RECORD EXCERPTS section start
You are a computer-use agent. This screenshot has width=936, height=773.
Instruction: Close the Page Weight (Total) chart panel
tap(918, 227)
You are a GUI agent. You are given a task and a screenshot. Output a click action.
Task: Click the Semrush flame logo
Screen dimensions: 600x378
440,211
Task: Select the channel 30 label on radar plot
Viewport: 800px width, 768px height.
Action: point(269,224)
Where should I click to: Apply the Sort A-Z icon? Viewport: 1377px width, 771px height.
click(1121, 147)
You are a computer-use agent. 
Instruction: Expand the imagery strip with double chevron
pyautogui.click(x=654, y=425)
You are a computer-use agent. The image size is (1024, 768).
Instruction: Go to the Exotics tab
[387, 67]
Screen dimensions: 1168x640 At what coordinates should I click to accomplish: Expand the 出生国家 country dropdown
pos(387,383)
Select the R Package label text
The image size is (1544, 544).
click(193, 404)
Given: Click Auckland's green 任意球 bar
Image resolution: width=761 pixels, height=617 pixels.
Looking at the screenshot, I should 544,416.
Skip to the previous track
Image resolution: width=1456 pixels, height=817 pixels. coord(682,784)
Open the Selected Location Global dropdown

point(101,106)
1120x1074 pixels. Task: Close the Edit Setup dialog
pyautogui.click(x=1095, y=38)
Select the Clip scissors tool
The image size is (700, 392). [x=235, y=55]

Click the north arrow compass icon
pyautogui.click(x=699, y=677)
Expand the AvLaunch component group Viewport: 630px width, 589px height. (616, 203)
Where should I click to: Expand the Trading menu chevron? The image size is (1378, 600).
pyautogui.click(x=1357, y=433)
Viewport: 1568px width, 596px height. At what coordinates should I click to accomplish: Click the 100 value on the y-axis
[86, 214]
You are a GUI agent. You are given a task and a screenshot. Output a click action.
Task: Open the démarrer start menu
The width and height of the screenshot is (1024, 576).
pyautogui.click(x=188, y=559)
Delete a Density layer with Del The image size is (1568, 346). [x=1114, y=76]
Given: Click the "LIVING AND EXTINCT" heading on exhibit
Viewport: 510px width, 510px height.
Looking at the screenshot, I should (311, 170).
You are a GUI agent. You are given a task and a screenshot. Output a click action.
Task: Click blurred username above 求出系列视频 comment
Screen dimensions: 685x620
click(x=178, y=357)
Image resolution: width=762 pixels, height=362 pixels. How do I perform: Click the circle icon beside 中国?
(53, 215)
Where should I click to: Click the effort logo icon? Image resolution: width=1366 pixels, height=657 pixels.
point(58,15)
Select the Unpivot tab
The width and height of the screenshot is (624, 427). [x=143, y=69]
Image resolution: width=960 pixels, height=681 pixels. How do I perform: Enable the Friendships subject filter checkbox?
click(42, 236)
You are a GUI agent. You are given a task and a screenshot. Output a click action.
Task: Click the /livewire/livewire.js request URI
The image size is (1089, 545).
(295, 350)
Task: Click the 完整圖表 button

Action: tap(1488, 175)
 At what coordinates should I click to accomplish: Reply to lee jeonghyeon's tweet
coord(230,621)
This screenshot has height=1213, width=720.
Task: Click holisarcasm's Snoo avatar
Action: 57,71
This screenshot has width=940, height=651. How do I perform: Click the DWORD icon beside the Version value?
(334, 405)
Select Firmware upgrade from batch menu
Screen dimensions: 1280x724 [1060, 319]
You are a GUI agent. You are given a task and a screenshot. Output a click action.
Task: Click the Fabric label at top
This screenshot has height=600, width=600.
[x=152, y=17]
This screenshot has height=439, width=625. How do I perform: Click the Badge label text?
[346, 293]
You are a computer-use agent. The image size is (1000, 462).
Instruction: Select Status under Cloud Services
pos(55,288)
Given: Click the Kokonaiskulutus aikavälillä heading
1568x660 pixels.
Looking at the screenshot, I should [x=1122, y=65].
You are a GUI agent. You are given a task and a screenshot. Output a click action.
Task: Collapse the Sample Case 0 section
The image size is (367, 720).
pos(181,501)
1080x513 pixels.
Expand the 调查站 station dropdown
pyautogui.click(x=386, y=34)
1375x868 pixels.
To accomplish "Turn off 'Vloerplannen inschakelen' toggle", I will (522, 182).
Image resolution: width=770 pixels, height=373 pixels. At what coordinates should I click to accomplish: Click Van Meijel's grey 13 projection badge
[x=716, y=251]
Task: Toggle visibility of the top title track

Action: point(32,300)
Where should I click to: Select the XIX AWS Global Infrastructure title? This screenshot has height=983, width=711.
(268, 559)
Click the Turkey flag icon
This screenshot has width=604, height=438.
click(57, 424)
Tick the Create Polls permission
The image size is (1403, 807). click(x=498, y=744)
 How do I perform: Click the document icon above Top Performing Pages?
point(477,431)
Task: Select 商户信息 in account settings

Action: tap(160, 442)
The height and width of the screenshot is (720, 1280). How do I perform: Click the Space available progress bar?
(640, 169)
RECORD EXCERPTS section end
EXERCISE
Copy the lines above that hold the word "computer".

EXERCISE RESULT
You are a computer-use agent. This screenshot has width=936, height=773.
You are a computer-use agent. 
You are a computer-use agent. The image size is (1024, 768).
You are a computer-use agent. The image size is (1000, 462).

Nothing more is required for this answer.